▸ **What you should do**:
An exact reproduction of the records is required. Images must be left out.

▸ **Provided entries**:
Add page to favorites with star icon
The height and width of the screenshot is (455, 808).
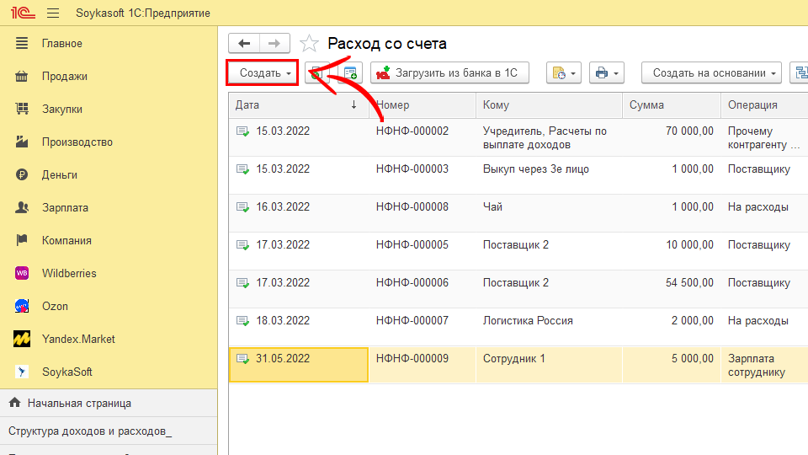(310, 44)
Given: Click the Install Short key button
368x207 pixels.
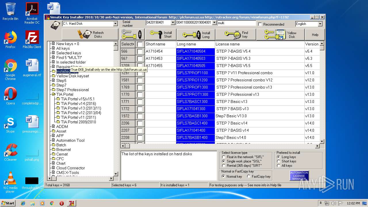Looking at the screenshot, I should (160, 35).
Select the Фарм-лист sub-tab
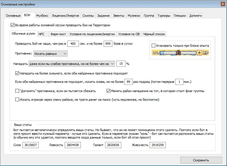The width and height of the screenshot is (227, 166). point(58,34)
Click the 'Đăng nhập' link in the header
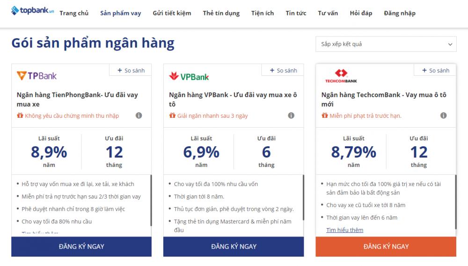 pyautogui.click(x=399, y=13)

▸ **Task solution**:
Add page to favorites with star icon
The height and width of the screenshot is (455, 808).
(310, 44)
Given: Click the Install Short key button
368x207 pixels.
Looking at the screenshot, I should (160, 35).
Select the Фарм-лист sub-tab
The width and height of the screenshot is (227, 166). point(58,34)
Click the 'Đăng nhập' link in the header
 pyautogui.click(x=399, y=13)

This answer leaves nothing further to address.